| EXCERPT TO READ |
::::::::::

Yemassee weightlifter to lift for Lebanon in Olympics
By Mike McCombs
After Mahassen Hala Fattouh’s back injury flared up less than a month before the 2016 Summer Games in Rio de Janiero, forcing her to miss the Olympics, it wasn’t long before she was forced to make a decision.
“It was in 2017, I had just made my way back from some pretty rough injuries, back and knees and stuff,” Fattouh said. “Since I kept running into that, my husband was looking at Ray (Jones) because he had coached C.J. Cummings for however long and you’d never heard of C.J. being out with injuries. “And since that seemed to be the biggest thing holding me back, we decided to give it a try for like two months before the world championships and it kind of stuck. We fit really well as a team, so I stayed.”
Four years later, Fattouh is days away from becoming the first woman to compete in weightlifting in the Olympic Games for the country of Lebanon.
“The whole thing was … was she going to make it or was she not?” Team Beaufort Coach Ray Jones said. “As it got closer and closer to the final selections, different ones in different weight classes came back positive for doping, and she kept moving up and up and up.”
Fattouh will compete in Group B of the Women’s 76-kilogram weight class. She’s set to compete at 1:50 p.m., Sunday, Aug. 1, at the Tokyo International Forum. The 13-hour time difference means she’ll lift at 12:50 a.m. Beaufort time.

::::::::::

(Listing for locating words and elements)
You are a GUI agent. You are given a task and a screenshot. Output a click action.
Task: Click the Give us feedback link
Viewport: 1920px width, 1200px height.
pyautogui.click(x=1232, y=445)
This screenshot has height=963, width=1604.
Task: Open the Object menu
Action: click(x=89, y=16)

::::::::::

| BRIEF |
From the weightlifter article, print the passage between "Yemassee weightlifter to" and "make a decision.", inclusive.

| EXERCISE SOLUTION |
Yemassee weightlifter to lift for Lebanon in Olympics
By Mike McCombs
After Mahassen Hala Fattouh’s back injury flared up less than a month before the 2016 Summer Games in Rio de Janiero, forcing her to miss the Olympics, it wasn’t long before she was forced to make a decision.